England has stopped its bid to host the 2015 World Athletics Championship, not because of funding problems but apparently because of fears that it may clash with whoever operates the Olympic Stadium following the 2012 London Games.

The government has now agreed to underwrite the £45 million cost of staging the event, which it has to do to secure the bid, but UK Athletics has said it’s pulling out to avoid a potential legal battle with the various Premier League soccer teams and concert promoters vying to run the stadium after the Olympics.

The legal pitfalls involve bids for the future use of the stadium. The Olympic Park Legacy Company, which is overseeing the tendering process, required all bidders to include athletics in their plans but it didn’t stipulate the £537 million ($866 million) venue should be capable of holding a World Championship.

“There are a number of bidders in a tightly locked-down commercial negotiation,” sports minister Hugh Robertson told The Daily Telegraph. “If the government changes the parameters of that negotiation half-way through the process, then you open yourself up to judicial challenge.”

There’s also the question of timing. The Olympic Park Legacy Company won’t decide who will run the stadium post-Olympics until March.

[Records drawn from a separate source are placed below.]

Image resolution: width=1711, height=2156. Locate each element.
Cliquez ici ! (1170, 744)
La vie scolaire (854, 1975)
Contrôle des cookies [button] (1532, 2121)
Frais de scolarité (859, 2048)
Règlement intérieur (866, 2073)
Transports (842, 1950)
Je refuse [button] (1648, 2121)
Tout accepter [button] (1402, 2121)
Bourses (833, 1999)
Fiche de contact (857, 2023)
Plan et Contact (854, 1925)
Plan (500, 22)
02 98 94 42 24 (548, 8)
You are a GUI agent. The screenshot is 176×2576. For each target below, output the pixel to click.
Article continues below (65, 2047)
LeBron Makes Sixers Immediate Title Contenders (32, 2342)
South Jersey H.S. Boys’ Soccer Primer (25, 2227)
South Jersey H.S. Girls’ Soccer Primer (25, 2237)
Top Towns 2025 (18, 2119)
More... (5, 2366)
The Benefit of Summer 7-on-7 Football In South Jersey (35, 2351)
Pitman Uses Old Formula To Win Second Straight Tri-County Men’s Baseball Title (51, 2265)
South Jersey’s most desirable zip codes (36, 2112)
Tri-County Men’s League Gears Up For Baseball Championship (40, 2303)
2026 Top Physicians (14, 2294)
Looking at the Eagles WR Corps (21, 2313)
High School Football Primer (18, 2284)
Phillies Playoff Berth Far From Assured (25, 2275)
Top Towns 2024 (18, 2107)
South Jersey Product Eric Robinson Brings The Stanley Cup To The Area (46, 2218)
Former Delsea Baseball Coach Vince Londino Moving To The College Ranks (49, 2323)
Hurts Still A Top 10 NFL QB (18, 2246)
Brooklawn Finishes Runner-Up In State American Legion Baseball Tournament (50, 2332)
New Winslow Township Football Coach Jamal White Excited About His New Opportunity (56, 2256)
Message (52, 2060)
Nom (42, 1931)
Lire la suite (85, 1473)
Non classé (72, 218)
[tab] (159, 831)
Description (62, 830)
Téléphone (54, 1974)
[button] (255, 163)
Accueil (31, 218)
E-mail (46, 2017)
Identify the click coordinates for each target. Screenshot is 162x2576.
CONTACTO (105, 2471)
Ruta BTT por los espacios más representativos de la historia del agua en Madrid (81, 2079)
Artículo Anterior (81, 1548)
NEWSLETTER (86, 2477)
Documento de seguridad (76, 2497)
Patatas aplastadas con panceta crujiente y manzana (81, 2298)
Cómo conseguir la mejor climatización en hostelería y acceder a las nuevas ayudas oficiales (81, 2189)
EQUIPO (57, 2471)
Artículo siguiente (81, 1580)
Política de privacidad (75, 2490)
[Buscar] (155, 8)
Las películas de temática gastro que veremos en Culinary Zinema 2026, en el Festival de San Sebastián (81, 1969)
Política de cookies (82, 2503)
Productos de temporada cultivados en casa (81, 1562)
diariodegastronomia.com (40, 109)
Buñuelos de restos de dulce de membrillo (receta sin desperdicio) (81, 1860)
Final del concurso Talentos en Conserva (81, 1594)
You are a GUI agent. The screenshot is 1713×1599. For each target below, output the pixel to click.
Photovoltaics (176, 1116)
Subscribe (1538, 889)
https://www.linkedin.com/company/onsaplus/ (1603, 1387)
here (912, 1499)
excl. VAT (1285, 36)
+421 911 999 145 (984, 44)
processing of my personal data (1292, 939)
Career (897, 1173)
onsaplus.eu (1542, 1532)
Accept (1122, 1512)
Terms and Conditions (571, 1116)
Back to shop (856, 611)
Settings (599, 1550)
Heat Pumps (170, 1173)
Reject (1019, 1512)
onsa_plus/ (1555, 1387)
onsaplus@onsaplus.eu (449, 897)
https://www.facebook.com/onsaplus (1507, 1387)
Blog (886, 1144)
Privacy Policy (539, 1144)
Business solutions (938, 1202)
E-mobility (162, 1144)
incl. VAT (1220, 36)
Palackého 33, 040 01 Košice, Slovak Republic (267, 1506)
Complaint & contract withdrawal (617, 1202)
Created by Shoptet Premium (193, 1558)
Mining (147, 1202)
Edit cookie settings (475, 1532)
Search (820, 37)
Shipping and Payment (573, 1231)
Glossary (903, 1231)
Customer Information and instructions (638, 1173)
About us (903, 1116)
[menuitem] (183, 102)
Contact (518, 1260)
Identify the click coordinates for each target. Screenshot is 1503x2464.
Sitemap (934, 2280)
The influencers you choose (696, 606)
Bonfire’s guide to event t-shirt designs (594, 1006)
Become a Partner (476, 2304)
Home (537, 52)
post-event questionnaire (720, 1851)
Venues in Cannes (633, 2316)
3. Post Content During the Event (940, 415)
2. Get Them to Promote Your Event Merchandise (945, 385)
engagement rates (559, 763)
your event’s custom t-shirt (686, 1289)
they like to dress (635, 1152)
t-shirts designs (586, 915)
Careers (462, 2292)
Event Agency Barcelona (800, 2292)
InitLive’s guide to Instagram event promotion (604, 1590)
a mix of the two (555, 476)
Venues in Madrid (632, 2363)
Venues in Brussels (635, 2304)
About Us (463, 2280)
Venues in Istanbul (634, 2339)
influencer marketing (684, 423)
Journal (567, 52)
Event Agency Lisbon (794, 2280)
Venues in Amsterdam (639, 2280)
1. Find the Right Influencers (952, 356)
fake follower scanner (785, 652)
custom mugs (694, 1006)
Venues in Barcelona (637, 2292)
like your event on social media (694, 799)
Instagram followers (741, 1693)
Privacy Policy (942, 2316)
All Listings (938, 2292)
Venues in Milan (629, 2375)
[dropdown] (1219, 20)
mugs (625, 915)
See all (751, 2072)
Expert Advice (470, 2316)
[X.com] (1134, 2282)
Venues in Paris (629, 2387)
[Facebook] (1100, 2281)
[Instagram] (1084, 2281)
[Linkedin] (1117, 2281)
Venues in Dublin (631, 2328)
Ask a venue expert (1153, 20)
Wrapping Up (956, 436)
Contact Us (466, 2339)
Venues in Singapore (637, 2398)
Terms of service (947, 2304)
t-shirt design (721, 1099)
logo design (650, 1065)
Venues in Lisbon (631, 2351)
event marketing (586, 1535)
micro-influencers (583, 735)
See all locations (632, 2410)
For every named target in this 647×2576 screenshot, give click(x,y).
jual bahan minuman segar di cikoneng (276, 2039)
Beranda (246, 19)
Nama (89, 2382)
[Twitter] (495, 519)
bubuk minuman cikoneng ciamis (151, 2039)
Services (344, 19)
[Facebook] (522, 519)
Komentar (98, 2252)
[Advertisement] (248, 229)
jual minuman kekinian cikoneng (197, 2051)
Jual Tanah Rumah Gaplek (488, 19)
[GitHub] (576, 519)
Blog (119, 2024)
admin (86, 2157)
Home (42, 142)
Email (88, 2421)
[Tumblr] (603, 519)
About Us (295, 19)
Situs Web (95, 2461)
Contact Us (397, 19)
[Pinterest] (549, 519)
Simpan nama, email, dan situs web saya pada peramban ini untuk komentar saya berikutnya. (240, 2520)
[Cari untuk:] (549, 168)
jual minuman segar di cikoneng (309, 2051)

Only then will it know the likelihood of being capable of staging the 2015 World Athletics Championship. Bids to stage the games need to be with the International Association Of Athletics Federations by Nov. 20, when it holds its council meeting in Monaco.

Live Nation’s London office has teamed with West Ham United soccer club to make a joint bid to share the stadium. Soccer club chairman David Sullivan originally said he wasn’t happy with the idea of having an athletics track around the soccer pitch, but looks to have resigned himself to it.

AEG president Tim Leiweke, whose company is making a bid in cahoots with the Tottenham Hotspur soccer club, has already acknowledged the team would want to tear up the running track.

“I think it’s a crime if you sacrifice having a perfect football stadium for convincing yourself you are going to do a track and field event every 10 years,” he said.

LN international chief ops officer Paul Latham and Leiweke agree the stadium won’t work if its revenues are to come only from staging track and field meetings. Both bids would more likely depend on revenues from soccer and live music.

The West Ham-Live Nation bid would appear to be the favourite because it appears more flexible regarding the running track. But Latham may have other reasons of being suspicious of any bid involving Tottenham.

Apart from finding it distasteful to ally himself with Tottenham because he supports north London arch-rivals Arsenal, he’ll be aware it also has planning permission to build a new stadium next to its current ground at White Hart Lane.

It may be Tottenham would only look at moving its ground five miles to the east if the cost of fulfilling the planning conditions at White Hart Lane turned out to be prohibitive.